- [Exercise goal] Could you write out every record below exactly, leaving out any pictures?

Data entries:

- - -

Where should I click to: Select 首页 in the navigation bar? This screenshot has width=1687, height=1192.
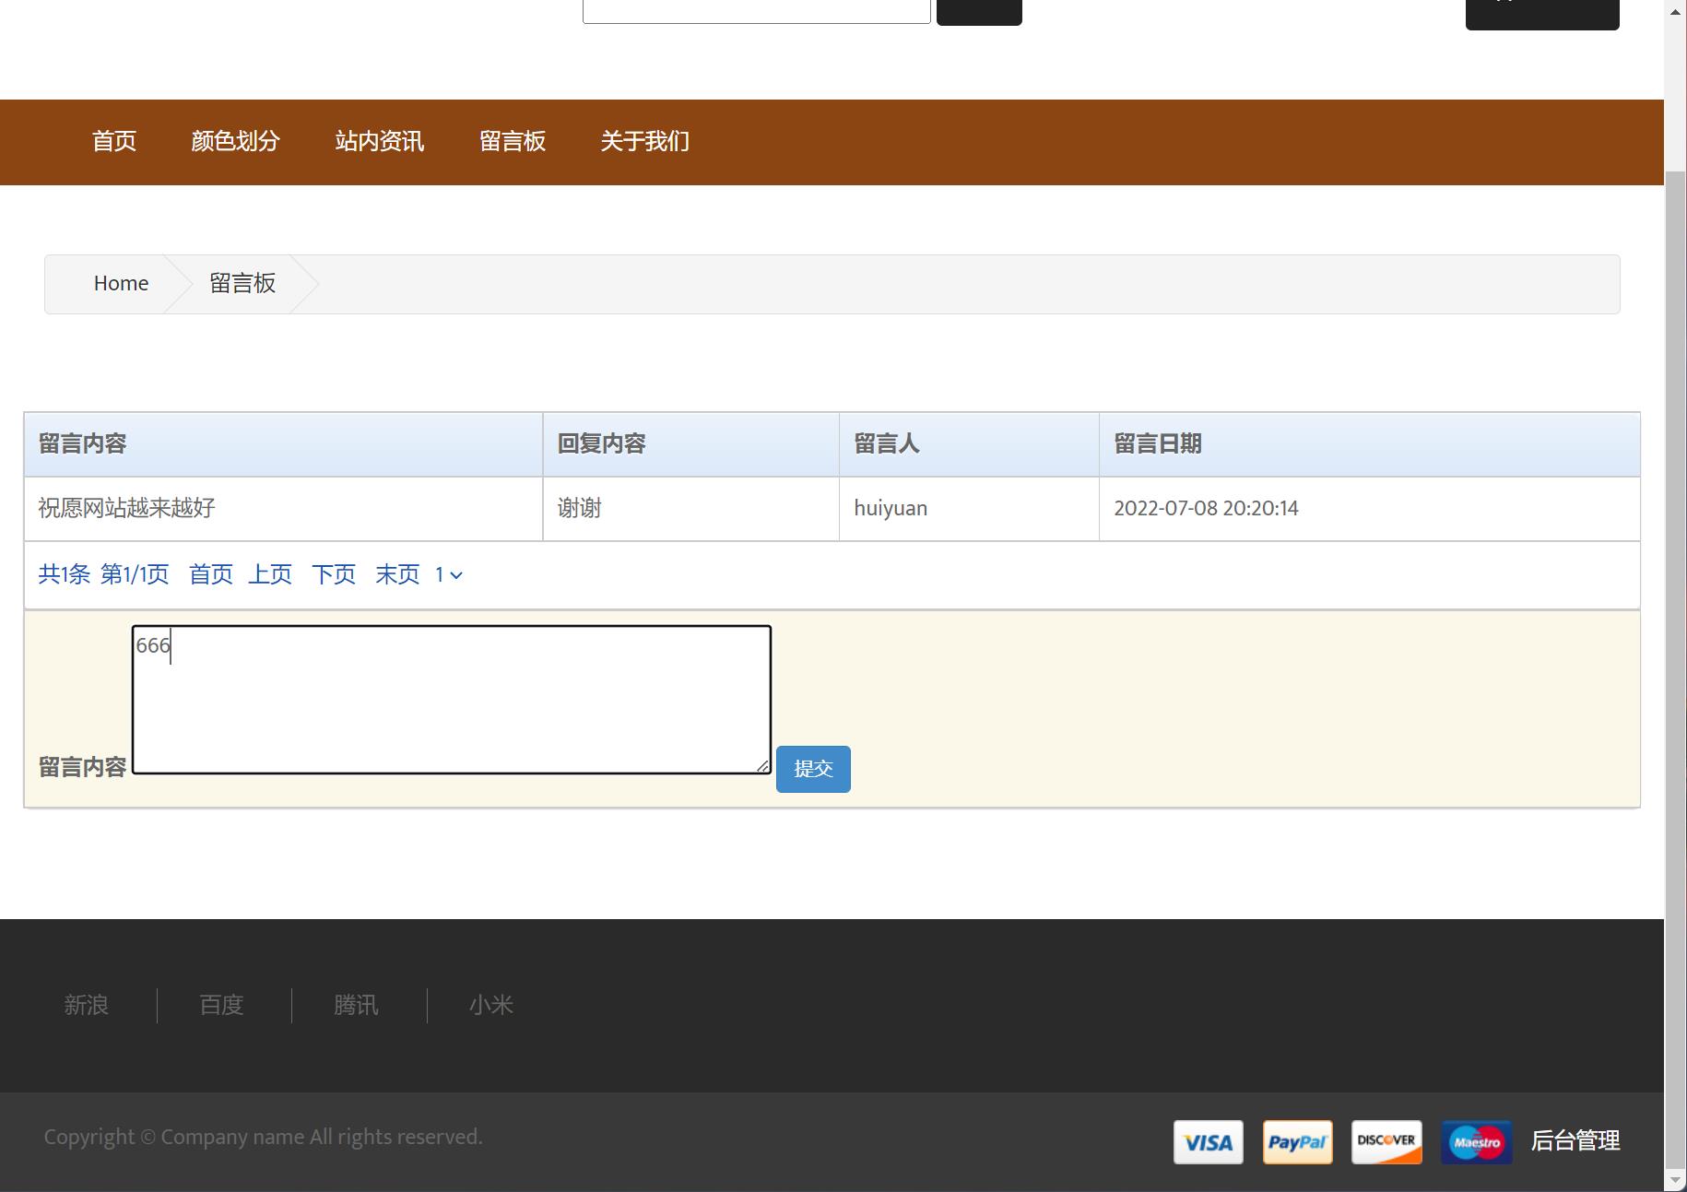(114, 141)
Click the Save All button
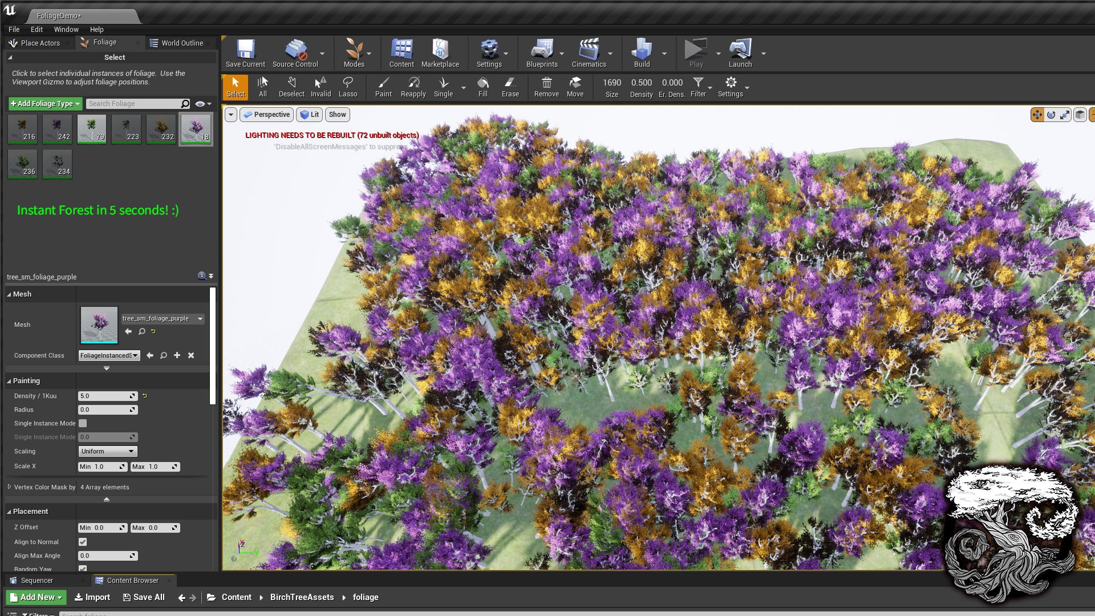This screenshot has height=616, width=1095. pos(144,597)
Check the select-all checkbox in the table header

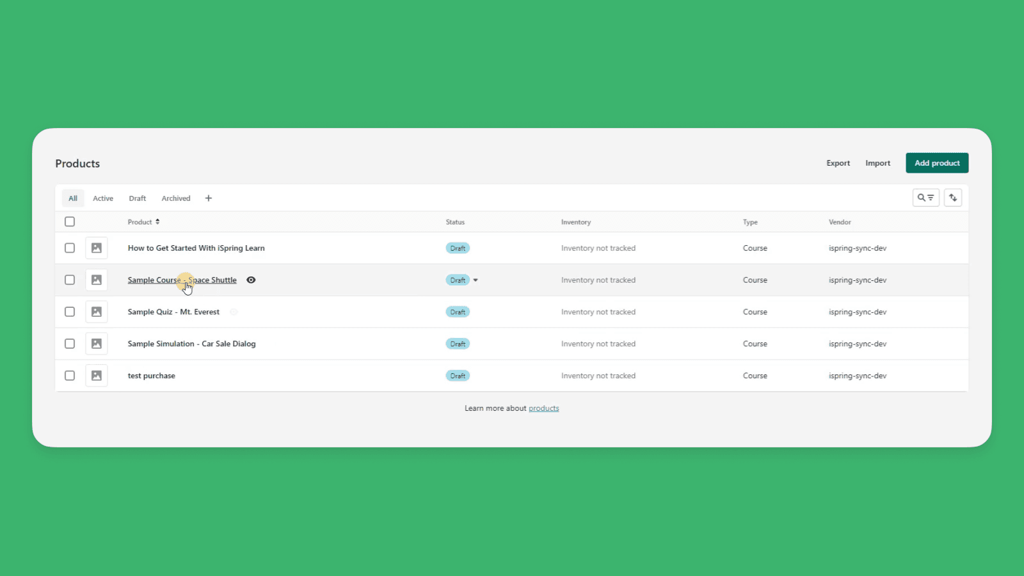pyautogui.click(x=70, y=221)
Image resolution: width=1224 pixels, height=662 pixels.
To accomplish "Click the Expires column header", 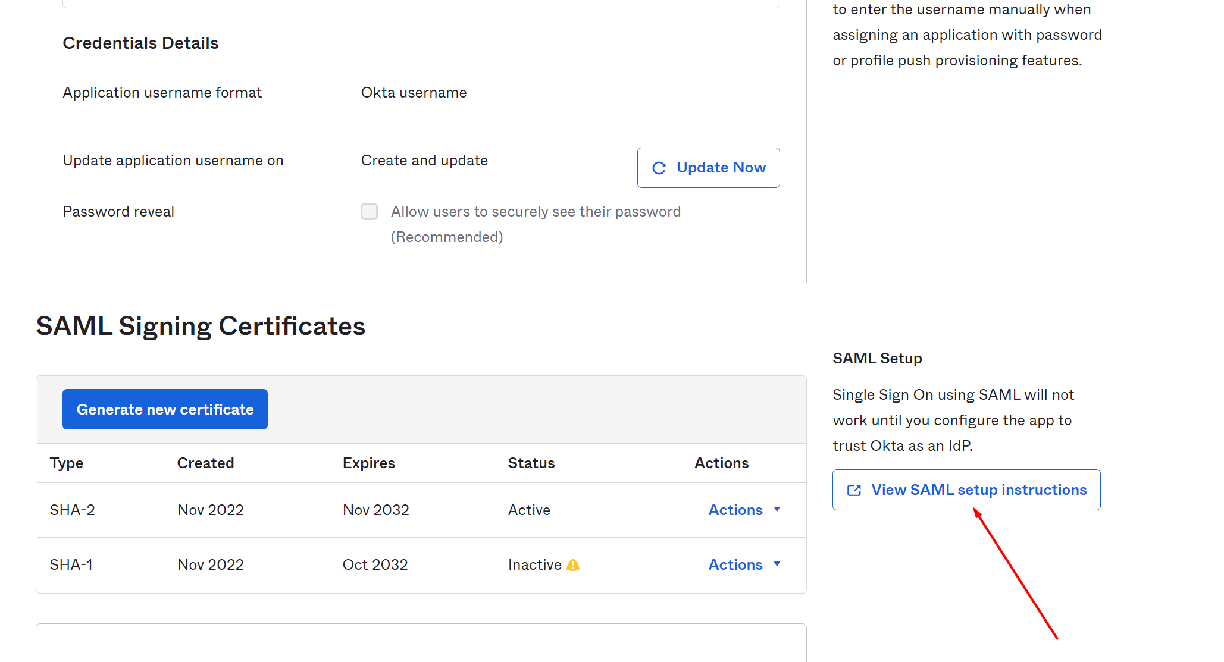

- - -

- [Solution for this problem]
Where should I click to: Select 首页 in the navigation bar? This screenshot has width=1687, height=1192.
(114, 141)
Click the Save All button
This screenshot has height=616, width=1095. pos(144,597)
Check the select-all checkbox in the table header

pyautogui.click(x=70, y=221)
Image resolution: width=1224 pixels, height=662 pixels.
To accomplish "Click the Expires column header", 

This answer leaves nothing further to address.